# THune des Mittelmeeres



## Greg (12. Oktober 2004)

Hallo!


Weiß irgendjemand von euch welche Thunfischarten es im Mittelmeer alles gibt?!

Gerade die kleineren interessieren mich.Bonitos u.s.w.


Gibt es eigentlich Mahis/Dolphin ?


cu


----------



## Greg (12. Oktober 2004)

*AW: THune des Mittelmeeres*

Ganz besonders interessiert mich der hier. Gefangen bei Monaco.


ICh weiß schreckliches Bild.Der war schon was im Kühlschrank und dann noch in der Küchenumgebung   #t


----------



## Fishbuster (16. Oktober 2004)

*AW: THune des Mittelmeeres*

Das solltest Du aber als Sportfischer wissen!
Es gibt dort folgende Thunarten: Bonitos, Albacore Tuna, Blue Fin Tuna. 
Auch Doraden (Mahi Mahi).
Petri Heil


----------



## Franz_16 (16. Oktober 2004)

*AW: THune des Mittelmeeres*



> Das solltest Du aber als Sportfischer wissen!



puhh... zum Glück bin ich Angler


----------



## BigEarn (16. Oktober 2004)

*AW: THune des Mittelmeeres*



			
				Franz_16 schrieb:
			
		

> puhh... zum Glück bin ich Angler


 :m :m :m 

Find ich Quatsch, dass das jeder wissen muss. Bitte einmal um die spontane Auflistung aller Fischarten im Titikaka-See.
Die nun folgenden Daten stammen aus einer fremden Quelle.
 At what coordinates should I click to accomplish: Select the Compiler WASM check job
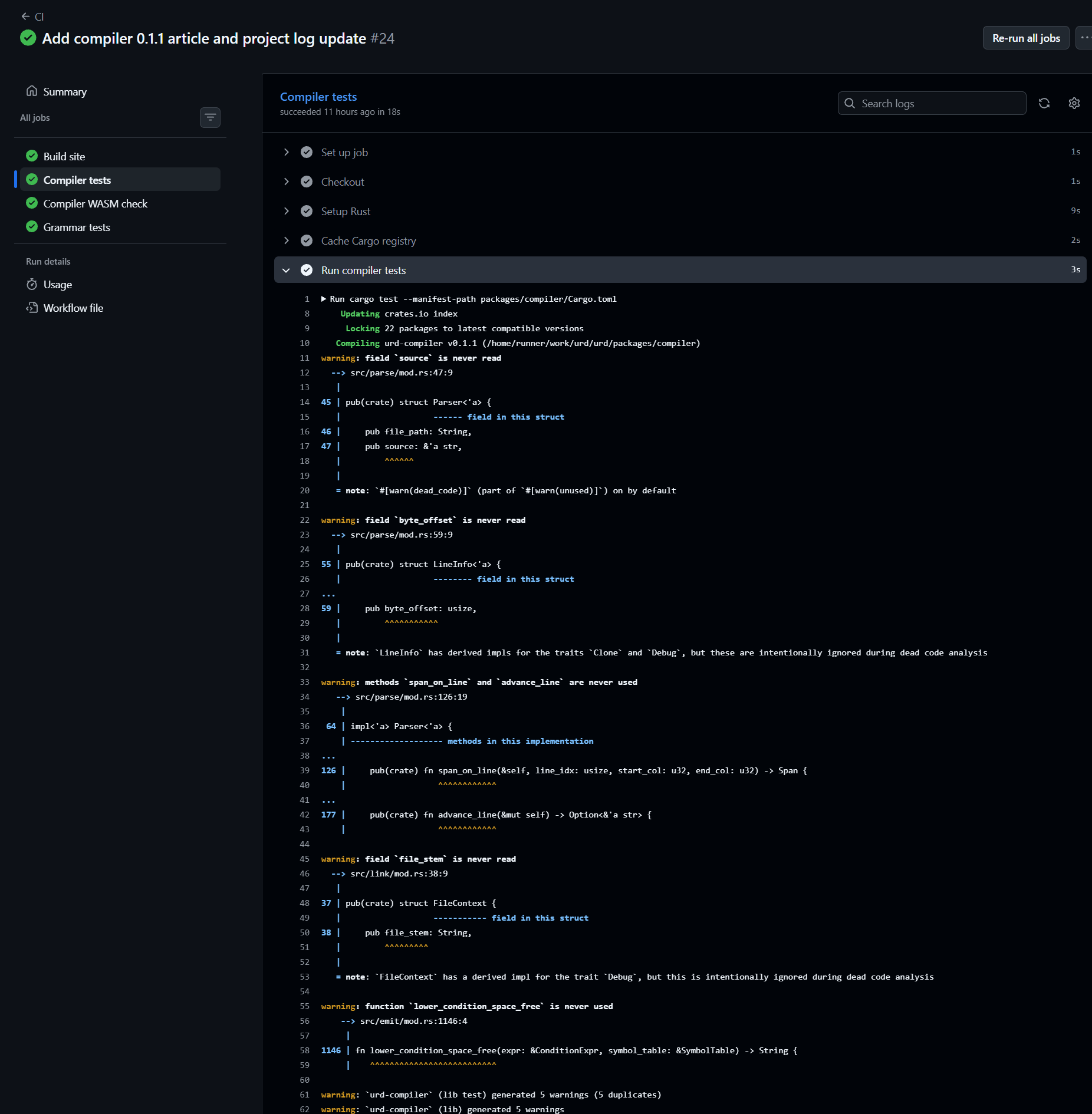[96, 203]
Solltest Du als Master of the Sportfischer doch wissen, was da rumschwimmt.


----------



## Greg (16. Oktober 2004)

*AW: THune des Mittelmeeres*



			
				Fishbuster schrieb:
			
		

> Das solltest Du aber als Sportfischer wissen!
> Es gibt dort folgende Thunarten: Bonitos, Albacore Tuna, Blue Fin Tuna.
> Auch Doraden (Mahi Mahi).
> Petri Heil


 

Danke für die Antwort.  Blue Fin,Bonito hatte ich jetzt schon.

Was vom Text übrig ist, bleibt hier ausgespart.